#### TASK TO CARRY OUT
Edit the rows from the start through the line containing "Action: [493, 60]", replacing "green" with "blue" and leaving everything else unchanged.

(Target position records)
○ ○ ○

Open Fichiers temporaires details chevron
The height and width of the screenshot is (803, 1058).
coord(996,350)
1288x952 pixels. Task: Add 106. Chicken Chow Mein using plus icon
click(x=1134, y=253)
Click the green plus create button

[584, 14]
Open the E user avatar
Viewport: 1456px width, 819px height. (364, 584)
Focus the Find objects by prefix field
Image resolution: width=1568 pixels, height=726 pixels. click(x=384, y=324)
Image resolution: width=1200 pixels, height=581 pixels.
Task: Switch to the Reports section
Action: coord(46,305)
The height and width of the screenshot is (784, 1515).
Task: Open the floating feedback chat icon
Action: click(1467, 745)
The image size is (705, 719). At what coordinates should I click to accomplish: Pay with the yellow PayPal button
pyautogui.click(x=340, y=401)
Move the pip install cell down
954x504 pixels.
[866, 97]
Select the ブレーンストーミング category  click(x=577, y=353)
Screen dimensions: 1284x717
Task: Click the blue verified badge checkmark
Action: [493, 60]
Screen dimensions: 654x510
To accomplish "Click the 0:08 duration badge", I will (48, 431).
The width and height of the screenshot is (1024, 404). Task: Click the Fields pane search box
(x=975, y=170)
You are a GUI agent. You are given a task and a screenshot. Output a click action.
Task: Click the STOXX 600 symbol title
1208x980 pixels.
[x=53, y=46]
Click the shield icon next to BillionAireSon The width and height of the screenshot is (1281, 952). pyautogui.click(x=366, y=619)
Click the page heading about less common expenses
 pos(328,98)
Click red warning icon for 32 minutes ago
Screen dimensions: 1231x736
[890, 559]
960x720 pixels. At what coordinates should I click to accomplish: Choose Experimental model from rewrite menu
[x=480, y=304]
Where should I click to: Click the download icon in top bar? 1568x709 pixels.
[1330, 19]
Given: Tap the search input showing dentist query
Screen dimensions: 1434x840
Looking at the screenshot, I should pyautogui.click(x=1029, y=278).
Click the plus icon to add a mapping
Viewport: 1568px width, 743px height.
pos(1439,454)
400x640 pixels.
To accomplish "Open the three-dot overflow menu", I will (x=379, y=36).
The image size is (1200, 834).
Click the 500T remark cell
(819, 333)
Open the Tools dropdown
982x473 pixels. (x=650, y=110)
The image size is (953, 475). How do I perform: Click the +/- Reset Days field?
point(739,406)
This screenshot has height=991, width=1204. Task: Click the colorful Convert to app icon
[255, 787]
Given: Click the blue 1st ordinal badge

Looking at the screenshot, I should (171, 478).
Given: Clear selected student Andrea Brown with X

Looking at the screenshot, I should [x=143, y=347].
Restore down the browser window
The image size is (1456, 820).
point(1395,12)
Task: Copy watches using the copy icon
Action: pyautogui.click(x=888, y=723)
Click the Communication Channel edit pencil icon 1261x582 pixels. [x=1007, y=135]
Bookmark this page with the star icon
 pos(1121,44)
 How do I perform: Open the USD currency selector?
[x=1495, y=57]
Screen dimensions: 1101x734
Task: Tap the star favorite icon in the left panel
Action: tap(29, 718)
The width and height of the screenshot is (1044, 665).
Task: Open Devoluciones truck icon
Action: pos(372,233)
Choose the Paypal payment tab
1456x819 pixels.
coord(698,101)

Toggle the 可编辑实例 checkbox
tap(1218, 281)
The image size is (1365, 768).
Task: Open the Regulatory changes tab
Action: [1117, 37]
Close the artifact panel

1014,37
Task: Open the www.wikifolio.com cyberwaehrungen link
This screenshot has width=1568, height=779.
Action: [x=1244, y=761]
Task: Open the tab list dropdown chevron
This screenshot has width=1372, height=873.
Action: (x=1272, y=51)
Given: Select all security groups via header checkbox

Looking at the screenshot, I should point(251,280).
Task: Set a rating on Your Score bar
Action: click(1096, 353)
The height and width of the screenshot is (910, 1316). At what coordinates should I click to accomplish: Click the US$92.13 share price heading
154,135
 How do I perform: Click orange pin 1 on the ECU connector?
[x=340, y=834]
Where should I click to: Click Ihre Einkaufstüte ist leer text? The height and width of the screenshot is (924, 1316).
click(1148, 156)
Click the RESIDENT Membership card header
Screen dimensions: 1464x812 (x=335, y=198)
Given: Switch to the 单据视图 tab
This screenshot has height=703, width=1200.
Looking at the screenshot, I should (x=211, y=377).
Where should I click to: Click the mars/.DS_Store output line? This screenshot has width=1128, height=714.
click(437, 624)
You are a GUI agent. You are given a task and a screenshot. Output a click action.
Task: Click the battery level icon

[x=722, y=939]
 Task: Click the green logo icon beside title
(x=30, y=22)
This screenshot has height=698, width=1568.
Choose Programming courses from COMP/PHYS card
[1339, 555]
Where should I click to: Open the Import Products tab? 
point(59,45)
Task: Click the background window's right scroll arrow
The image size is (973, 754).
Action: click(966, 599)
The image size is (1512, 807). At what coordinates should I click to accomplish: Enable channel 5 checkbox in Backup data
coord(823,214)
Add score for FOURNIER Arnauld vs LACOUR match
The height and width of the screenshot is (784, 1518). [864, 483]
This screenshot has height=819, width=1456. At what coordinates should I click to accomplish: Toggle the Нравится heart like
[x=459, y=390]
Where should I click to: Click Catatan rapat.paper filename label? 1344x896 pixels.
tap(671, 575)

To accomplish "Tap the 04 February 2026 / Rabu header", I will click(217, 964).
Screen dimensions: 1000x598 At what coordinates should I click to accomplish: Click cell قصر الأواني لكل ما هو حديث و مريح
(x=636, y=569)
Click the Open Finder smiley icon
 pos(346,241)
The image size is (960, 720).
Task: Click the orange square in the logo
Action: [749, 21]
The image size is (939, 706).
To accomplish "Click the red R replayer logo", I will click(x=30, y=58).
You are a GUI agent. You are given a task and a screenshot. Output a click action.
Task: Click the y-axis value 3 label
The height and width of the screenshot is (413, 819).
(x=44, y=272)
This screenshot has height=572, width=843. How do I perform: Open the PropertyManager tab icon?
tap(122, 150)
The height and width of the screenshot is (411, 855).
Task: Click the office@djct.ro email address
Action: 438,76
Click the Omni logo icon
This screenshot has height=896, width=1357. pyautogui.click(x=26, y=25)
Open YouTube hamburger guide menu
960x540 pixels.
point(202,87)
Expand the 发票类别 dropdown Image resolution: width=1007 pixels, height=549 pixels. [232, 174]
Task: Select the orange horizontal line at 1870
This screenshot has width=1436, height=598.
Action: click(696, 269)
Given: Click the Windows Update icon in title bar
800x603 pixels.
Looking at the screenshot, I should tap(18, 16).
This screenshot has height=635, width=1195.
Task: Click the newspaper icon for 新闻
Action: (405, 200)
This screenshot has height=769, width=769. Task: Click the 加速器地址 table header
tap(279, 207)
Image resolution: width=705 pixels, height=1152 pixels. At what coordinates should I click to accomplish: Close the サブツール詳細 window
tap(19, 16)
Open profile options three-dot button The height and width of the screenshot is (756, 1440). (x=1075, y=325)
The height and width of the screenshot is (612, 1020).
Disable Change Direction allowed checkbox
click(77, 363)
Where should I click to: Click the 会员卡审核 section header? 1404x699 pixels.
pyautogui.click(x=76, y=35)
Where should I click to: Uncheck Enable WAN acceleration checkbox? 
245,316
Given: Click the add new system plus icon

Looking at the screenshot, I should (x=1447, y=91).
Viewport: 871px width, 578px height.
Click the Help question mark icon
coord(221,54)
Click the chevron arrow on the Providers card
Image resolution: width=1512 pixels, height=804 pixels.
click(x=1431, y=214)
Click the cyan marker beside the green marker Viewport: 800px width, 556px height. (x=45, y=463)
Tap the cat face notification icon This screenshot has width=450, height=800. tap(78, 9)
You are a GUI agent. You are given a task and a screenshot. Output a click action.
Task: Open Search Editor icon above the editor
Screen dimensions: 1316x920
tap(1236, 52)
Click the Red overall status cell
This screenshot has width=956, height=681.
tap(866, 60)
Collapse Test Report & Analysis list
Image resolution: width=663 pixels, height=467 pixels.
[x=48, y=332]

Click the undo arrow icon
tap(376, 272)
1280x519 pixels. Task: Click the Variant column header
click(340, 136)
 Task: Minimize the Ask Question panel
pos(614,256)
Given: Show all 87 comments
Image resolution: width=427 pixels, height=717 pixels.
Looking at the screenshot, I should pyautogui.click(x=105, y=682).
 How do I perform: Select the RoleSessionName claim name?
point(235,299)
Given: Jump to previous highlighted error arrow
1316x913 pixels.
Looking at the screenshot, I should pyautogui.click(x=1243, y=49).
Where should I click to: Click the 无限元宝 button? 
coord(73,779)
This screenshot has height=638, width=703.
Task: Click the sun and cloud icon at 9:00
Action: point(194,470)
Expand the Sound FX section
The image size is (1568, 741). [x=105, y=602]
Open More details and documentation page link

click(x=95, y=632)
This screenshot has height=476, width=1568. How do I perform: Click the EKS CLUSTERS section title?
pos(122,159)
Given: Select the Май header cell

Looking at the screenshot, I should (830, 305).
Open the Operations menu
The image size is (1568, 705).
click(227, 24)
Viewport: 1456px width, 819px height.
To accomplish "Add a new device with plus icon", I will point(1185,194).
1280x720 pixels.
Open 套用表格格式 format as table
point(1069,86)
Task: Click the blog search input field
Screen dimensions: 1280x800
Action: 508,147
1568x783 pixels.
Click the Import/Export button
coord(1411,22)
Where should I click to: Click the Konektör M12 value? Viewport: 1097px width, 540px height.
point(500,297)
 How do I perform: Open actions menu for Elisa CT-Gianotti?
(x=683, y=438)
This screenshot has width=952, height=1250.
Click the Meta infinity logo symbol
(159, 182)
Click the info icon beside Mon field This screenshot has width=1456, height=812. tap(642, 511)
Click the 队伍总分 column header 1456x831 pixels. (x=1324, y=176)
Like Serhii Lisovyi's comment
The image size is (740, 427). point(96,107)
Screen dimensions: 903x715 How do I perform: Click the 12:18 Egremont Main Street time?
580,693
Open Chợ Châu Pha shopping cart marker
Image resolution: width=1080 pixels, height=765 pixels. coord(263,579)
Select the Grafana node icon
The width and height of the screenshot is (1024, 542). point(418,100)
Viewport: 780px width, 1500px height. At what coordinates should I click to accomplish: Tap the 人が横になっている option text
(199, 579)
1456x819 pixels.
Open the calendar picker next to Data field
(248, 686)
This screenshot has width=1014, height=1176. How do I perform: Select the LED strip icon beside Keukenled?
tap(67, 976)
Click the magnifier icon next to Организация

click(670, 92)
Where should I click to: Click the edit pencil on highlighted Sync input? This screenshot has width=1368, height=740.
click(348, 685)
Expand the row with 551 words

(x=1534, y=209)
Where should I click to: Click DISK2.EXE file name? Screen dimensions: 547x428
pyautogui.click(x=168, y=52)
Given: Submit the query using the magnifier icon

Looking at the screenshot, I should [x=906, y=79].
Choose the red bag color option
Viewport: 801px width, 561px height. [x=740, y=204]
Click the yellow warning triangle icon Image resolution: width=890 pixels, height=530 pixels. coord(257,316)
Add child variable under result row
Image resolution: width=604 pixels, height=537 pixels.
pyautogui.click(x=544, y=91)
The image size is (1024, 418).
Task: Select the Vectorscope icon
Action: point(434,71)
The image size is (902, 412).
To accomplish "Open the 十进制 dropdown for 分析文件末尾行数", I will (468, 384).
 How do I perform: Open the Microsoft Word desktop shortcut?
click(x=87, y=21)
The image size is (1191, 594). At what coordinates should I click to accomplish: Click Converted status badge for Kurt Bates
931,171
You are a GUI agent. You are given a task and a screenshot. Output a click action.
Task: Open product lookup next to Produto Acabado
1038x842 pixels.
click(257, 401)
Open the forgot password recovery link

○ ○ ○

#### RESPONSE TO THE TASK
Open Fichiers temporaires details chevron
The height and width of the screenshot is (803, 1058).
coord(996,350)
1288x952 pixels. Task: Add 106. Chicken Chow Mein using plus icon
click(x=1134, y=253)
Click the blue plus create button

[584, 14]
Open the E user avatar
Viewport: 1456px width, 819px height. (364, 584)
Focus the Find objects by prefix field
Image resolution: width=1568 pixels, height=726 pixels. click(x=384, y=324)
Image resolution: width=1200 pixels, height=581 pixels.
Task: Switch to the Reports section
Action: coord(46,305)
The height and width of the screenshot is (784, 1515).
Task: Open the floating feedback chat icon
Action: click(1467, 745)
The image size is (705, 719). At what coordinates should I click to accomplish: Pay with the yellow PayPal button
pyautogui.click(x=340, y=401)
Move the pip install cell down
954x504 pixels.
[866, 97]
Select the ブレーンストーミング category  click(x=577, y=353)
Screen dimensions: 1284x717
Task: Click the blue verified badge checkmark
Action: [493, 60]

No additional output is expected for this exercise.